REQUIRED WORK:
Using the data below, please return every line exactly as given.

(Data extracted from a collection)

------------------------------------------------

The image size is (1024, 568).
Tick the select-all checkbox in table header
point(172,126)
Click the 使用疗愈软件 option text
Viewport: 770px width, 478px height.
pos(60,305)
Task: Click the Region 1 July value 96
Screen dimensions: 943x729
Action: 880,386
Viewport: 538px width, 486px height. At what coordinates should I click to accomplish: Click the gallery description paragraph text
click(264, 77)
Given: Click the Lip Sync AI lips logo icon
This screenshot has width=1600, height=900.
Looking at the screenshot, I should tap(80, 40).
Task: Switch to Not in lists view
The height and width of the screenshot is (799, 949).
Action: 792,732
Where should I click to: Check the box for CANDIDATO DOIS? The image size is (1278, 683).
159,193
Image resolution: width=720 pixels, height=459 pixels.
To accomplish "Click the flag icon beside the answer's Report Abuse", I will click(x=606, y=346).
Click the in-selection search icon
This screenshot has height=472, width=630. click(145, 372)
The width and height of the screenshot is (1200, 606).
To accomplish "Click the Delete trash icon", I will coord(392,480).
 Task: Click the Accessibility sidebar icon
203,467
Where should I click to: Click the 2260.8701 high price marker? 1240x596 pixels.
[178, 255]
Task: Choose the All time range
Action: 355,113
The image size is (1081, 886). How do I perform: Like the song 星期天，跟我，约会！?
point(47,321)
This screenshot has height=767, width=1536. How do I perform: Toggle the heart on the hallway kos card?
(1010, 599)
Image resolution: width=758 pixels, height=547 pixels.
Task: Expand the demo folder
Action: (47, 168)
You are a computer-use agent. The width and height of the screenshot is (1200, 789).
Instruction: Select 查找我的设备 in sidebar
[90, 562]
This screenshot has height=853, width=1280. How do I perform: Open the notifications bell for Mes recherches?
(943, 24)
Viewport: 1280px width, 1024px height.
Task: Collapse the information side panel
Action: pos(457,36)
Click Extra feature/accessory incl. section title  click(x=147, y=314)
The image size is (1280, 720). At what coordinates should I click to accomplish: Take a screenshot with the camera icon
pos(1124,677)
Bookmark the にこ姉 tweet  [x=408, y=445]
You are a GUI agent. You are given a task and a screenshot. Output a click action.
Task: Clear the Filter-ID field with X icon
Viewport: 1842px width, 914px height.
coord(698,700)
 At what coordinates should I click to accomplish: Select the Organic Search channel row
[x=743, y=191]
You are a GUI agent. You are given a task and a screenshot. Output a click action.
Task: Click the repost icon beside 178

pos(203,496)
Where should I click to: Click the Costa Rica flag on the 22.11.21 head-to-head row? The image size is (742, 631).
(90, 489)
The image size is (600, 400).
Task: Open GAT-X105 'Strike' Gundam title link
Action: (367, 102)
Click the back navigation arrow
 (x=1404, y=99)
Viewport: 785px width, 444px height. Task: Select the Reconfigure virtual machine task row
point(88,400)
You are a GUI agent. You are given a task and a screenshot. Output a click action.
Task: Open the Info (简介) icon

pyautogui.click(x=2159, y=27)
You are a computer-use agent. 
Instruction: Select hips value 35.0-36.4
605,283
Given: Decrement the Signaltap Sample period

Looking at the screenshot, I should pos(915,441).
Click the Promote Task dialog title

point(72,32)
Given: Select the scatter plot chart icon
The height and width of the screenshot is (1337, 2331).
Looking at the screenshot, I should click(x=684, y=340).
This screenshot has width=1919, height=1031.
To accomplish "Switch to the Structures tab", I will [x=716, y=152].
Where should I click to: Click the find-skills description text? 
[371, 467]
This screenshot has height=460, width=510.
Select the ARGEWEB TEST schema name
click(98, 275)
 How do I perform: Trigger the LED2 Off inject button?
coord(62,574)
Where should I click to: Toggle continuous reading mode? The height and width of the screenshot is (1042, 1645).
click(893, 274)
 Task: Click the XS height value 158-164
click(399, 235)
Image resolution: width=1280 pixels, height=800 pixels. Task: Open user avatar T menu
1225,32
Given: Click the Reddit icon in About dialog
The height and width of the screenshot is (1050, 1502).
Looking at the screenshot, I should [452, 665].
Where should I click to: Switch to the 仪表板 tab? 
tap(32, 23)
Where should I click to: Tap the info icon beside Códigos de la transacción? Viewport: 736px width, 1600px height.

------------------------------------------------

THE COMPLETED TASK:
The image size is (1024, 568).
Tick the select-all checkbox in table header
point(172,126)
Click the 使用疗愈软件 option text
Viewport: 770px width, 478px height.
pos(60,305)
Task: Click the Region 1 July value 96
Screen dimensions: 943x729
Action: 880,386
Viewport: 538px width, 486px height. At what coordinates should I click to accomplish: Click the gallery description paragraph text
click(264, 77)
Given: Click the Lip Sync AI lips logo icon
This screenshot has width=1600, height=900.
Looking at the screenshot, I should tap(80, 40).
Task: Switch to Not in lists view
The height and width of the screenshot is (799, 949).
Action: 792,732
Where should I click to: Check the box for CANDIDATO DOIS? The image size is (1278, 683).
159,193
Image resolution: width=720 pixels, height=459 pixels.
To accomplish "Click the flag icon beside the answer's Report Abuse", I will click(x=606, y=346).
Click the in-selection search icon
This screenshot has height=472, width=630. click(145, 372)
The width and height of the screenshot is (1200, 606).
To accomplish "Click the Delete trash icon", I will coord(392,480).
 Task: Click the Accessibility sidebar icon
203,467
Where should I click to: Click the 2260.8701 high price marker? 1240x596 pixels.
[178, 255]
Task: Choose the All time range
Action: 355,113
The image size is (1081, 886). How do I perform: Like the song 星期天，跟我，约会！?
point(47,321)
This screenshot has height=767, width=1536. How do I perform: Toggle the heart on the hallway kos card?
(1010, 599)
Image resolution: width=758 pixels, height=547 pixels.
Task: Expand the demo folder
Action: (47, 168)
You are a computer-use agent. The width and height of the screenshot is (1200, 789).
Instruction: Select 查找我的设备 in sidebar
[90, 562]
This screenshot has height=853, width=1280. How do I perform: Open the notifications bell for Mes recherches?
(943, 24)
Viewport: 1280px width, 1024px height.
Task: Collapse the information side panel
Action: pos(457,36)
Click Extra feature/accessory incl. section title  click(x=147, y=314)
The image size is (1280, 720). At what coordinates should I click to accomplish: Take a screenshot with the camera icon
pos(1124,677)
Bookmark the にこ姉 tweet  [x=408, y=445]
You are a GUI agent. You are given a task and a screenshot. Output a click action.
Task: Clear the Filter-ID field with X icon
Viewport: 1842px width, 914px height.
coord(698,700)
 At what coordinates should I click to accomplish: Select the Organic Search channel row
[x=743, y=191]
You are a GUI agent. You are given a task and a screenshot. Output a click action.
Task: Click the repost icon beside 178

pos(203,496)
Where should I click to: Click the Costa Rica flag on the 22.11.21 head-to-head row? The image size is (742, 631).
(90, 489)
The image size is (600, 400).
Task: Open GAT-X105 'Strike' Gundam title link
Action: (367, 102)
Click the back navigation arrow
 (x=1404, y=99)
Viewport: 785px width, 444px height. Task: Select the Reconfigure virtual machine task row
point(88,400)
You are a GUI agent. You are given a task and a screenshot. Output a click action.
Task: Open the Info (简介) icon

pyautogui.click(x=2159, y=27)
You are a computer-use agent. 
Instruction: Select hips value 35.0-36.4
605,283
Given: Decrement the Signaltap Sample period

Looking at the screenshot, I should pos(915,441).
Click the Promote Task dialog title

point(72,32)
Given: Select the scatter plot chart icon
The height and width of the screenshot is (1337, 2331).
Looking at the screenshot, I should click(x=684, y=340).
This screenshot has width=1919, height=1031.
To accomplish "Switch to the Structures tab", I will [x=716, y=152].
Where should I click to: Click the find-skills description text? 
[371, 467]
This screenshot has height=460, width=510.
Select the ARGEWEB TEST schema name
click(98, 275)
 How do I perform: Trigger the LED2 Off inject button?
coord(62,574)
Where should I click to: Toggle continuous reading mode? The height and width of the screenshot is (1042, 1645).
click(893, 274)
 Task: Click the XS height value 158-164
click(399, 235)
Image resolution: width=1280 pixels, height=800 pixels. Task: Open user avatar T menu
1225,32
Given: Click the Reddit icon in About dialog
The height and width of the screenshot is (1050, 1502).
Looking at the screenshot, I should [452, 665].
Where should I click to: Switch to the 仪表板 tab? 
tap(32, 23)
Where should I click to: Tap the info icon beside Códigos de la transacción? Viewport: 736px width, 1600px height.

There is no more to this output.